Molecular characterization of PrpR, the transcriptional activator of propionate catabolism in Corynebacterium glutamicum

Abstract

The 2-methylcitrate cycle is used to metabolize propionate in Corynebacterium glutamicum. The regulator, PrpR (Cg0800), of the prpDBC2 operon was identified and characterized. The regulator has no similarities to the up to now known PrpR regulators from other organisms. Growth of a ΔprpR mutant revealed severe growth deficits and a prolonged lag phase if propionate was present in the medium.
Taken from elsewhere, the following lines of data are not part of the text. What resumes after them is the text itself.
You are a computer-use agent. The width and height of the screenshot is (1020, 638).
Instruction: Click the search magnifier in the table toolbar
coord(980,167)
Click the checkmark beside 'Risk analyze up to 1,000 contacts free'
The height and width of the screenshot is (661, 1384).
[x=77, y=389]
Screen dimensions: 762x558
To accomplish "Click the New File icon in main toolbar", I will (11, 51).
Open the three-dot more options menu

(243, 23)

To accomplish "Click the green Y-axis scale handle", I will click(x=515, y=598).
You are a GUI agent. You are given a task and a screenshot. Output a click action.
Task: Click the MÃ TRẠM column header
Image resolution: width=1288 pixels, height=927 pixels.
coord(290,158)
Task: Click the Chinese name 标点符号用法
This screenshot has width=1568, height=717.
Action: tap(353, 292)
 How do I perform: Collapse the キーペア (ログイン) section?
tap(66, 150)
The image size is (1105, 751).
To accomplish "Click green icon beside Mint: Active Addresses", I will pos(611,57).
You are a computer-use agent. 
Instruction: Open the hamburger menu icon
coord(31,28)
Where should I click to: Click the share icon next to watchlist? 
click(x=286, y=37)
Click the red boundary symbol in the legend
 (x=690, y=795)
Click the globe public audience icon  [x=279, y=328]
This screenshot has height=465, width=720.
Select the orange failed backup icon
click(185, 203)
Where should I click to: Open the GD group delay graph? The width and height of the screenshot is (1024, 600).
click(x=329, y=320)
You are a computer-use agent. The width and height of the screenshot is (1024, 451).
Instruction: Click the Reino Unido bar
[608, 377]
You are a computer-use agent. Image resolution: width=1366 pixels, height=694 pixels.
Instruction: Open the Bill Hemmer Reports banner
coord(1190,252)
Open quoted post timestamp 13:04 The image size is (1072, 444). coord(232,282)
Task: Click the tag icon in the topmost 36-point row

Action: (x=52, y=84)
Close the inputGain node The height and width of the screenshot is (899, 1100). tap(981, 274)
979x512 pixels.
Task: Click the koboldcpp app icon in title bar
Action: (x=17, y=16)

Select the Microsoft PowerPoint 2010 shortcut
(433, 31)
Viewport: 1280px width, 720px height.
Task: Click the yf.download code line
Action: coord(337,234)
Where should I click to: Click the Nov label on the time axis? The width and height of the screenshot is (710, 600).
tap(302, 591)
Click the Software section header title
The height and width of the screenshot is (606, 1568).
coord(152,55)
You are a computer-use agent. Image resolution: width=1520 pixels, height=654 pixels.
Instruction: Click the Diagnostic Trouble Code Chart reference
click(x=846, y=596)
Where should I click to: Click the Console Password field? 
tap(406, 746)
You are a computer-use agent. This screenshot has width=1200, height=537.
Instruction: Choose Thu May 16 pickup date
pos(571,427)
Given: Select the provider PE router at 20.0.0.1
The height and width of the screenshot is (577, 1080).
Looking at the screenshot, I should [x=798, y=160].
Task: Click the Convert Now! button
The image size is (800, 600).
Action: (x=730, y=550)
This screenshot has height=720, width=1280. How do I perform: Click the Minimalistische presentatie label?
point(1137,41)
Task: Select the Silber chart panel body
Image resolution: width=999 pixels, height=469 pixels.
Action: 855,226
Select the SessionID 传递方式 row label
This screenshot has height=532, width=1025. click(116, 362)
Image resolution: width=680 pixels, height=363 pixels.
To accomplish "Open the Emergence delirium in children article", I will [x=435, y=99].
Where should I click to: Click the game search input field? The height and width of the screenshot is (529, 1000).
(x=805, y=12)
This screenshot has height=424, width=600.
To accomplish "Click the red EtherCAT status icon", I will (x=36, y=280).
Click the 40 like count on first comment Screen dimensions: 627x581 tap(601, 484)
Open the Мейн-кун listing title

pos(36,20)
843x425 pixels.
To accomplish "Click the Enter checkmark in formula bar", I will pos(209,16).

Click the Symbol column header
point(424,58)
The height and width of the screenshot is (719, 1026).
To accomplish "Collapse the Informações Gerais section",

Transcriptome analyses demonstrated the inability of the ΔprpR strain to induce the prpDBC2 genes in the presence of propionate indicating that PrpR represents a transcriptional activator. They also provided evidence that PrpR controls only the prpDBC2 operon while transcription of the prpR gene was found to be independent of the used carbon source. GC-MS based metabolic profiling of the wild type and the ΔprpR strain grown with propionate revealed smaller pool sizes of the metabolites of the 2-methylcitrate cycle in the mutant strain. The transcriptional start sites and their putative promoters of the prpDBC2 operon and the prpR gene were identified by RACE-PCR. Analyses of promoter test vector constructs led to the identification of a 121bp operator region upstream of prpDBC2, which is essential for a propionate-induced transcription by PrpR. Finally, EMSA studies revealed that 2-methylcitrate most probably acts as co-activator of PrpR.